Is the browser the super-app that we are overlooking?
Orchestrator:
Role: Ensures the flow of interactions is correctly controlled, the suitable agents are triggered, and semantic search is used for finding relevant context. With models such as o1 from OpenAI, the chain of thought (CoT) is performed on behalf of the user, thereby improving the quality and removing additional work.
Improvements: Real-time data processing and system adaptation based on user input make the whole system responsive and relevant so that the user can get timely and appropriate guidance.
Agent Framework:
Components: A network of domain-specific agents, such as finance, health, etc., along with pre-defined plug-ins and memory so the agents can take actions on behalf of the user.
Considerations: Since agents are regularly updated and maintained, they will follow evolving regulations and market conditions. In addition, these domain-specific models will continue to improve with improvements via training to improve accuracy and lower hallucinations while inference improves performance and cost parameters.
Data Layer:
Components: Data management, vector databases.

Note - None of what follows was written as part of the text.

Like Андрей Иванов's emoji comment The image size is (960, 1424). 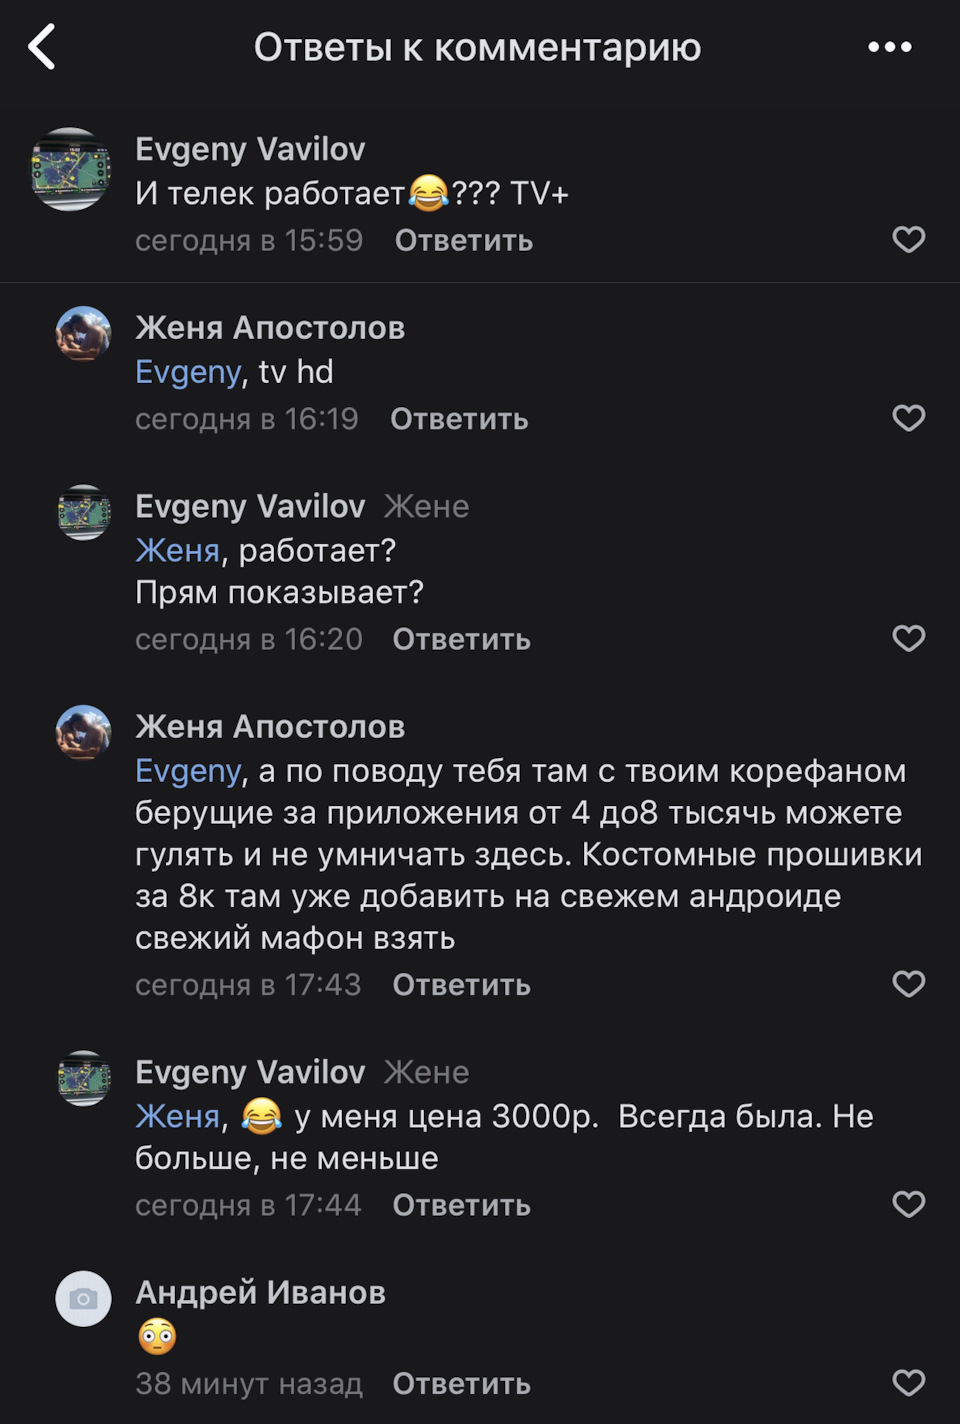908,1383
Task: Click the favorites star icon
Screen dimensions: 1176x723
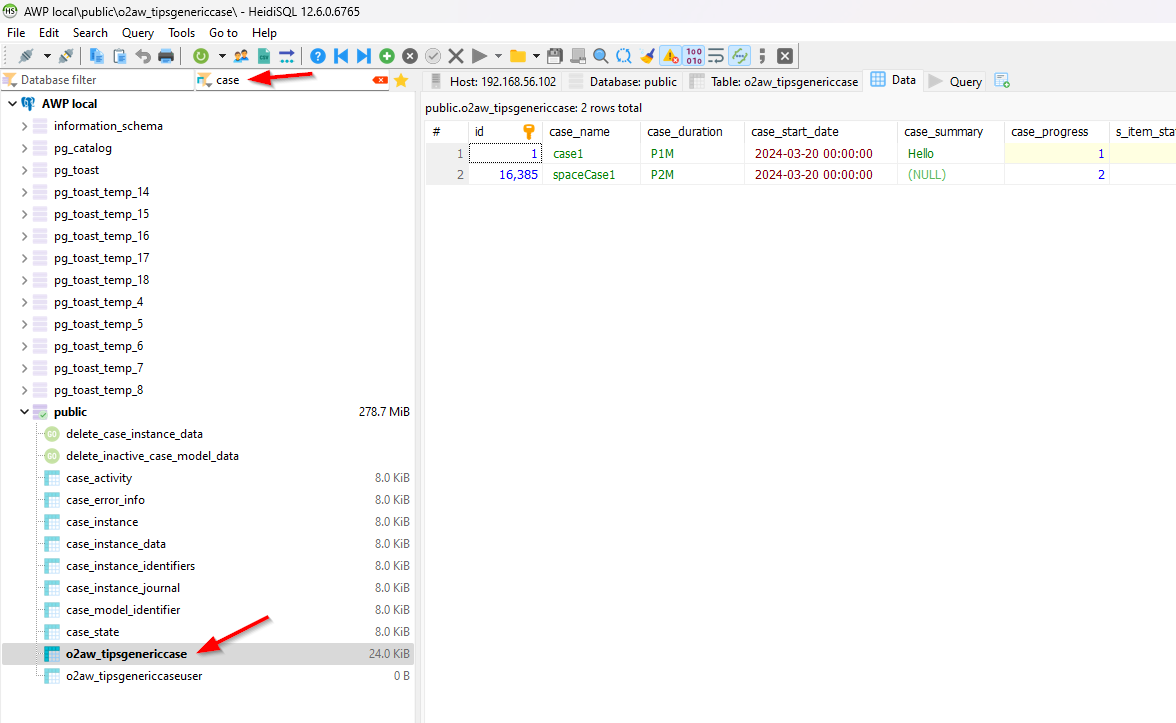Action: tap(401, 80)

Considerations: The Datastore can be used for information on users, their transactions, etc., whereas the Vector DB is a store for indexing and querying vector embeddings. Conversations with customer support and policies from financial institutions can be transformed into relationships and patterns in data and represented as embeddings.
Integrations:
Components: Integration to 3rd party API's and data aggregators like Plaid.
Considerations: This approach overcomes integration challenges and standardization to create a consistent, reliable basis for personalized insights. Agents can be built at this layer to optimize for the best available sources.
Foundation Models
Components: A library of foundational Large Language Models to power the understanding and generation of not only text but audio, video, etc, relevant to financial literacy and user preferences - i.e., what topic is best described using the best modal.
Considerations: Carefully curated and fine-tuned models balance high performance with cost and compliance with financial regulations.
Guardrails
Components: Comprises compliance with regulations, privacy, compliance, and security protocols.
Considerations: This can be further enhanced with real-time monitoring and auditing as part of the comprehensive trust-and-transparency framework.
Evaluation and Monitoring:
Components: Infrastructure for measuring system performance based on user engagement, decision-making accuracy, and conformance to standards. This layer enables continuous improvement in the system, enabling it to evolve to meet users' needs.
The Future of Hyper-personalization
In fact, with the intersection of open banking, GenAI, and improving computing infrastructure, hyper-personalization at scale is just around the corner. Decentralization around financial data empowers users as prime information controllers, granting access only to sources they trust and opening users up to context-aware user-centric tools.
Hyper-personalization can be the next frontier in financial literacy and empowerment. For the first time, with GenAI, users will have at their fingertips the wherewithal to confidently navigate their financial lives and make genuinely informed decisions sans steep learning curves.
Moving toward a world with many more bespoke and user-influenced approaches to making financial decisions strikes a balance between automation and empowerment. With a framework underlining the principles of transparency, compliance, and user-centric design, GenAI potentially further widens that circle of financial literacy and gives users the confidence to make rational decisions.
Here are some additional questions for us to explore:
How do we respect ethical boundaries as we leverage AI to create more immersive user experiences?
Who should be responsible for defining the guidelines that keep AI-driven experiences ethical?
Could the browser be the ultimate super-app, seamlessly integrating AI agents to enhance our digital experiences?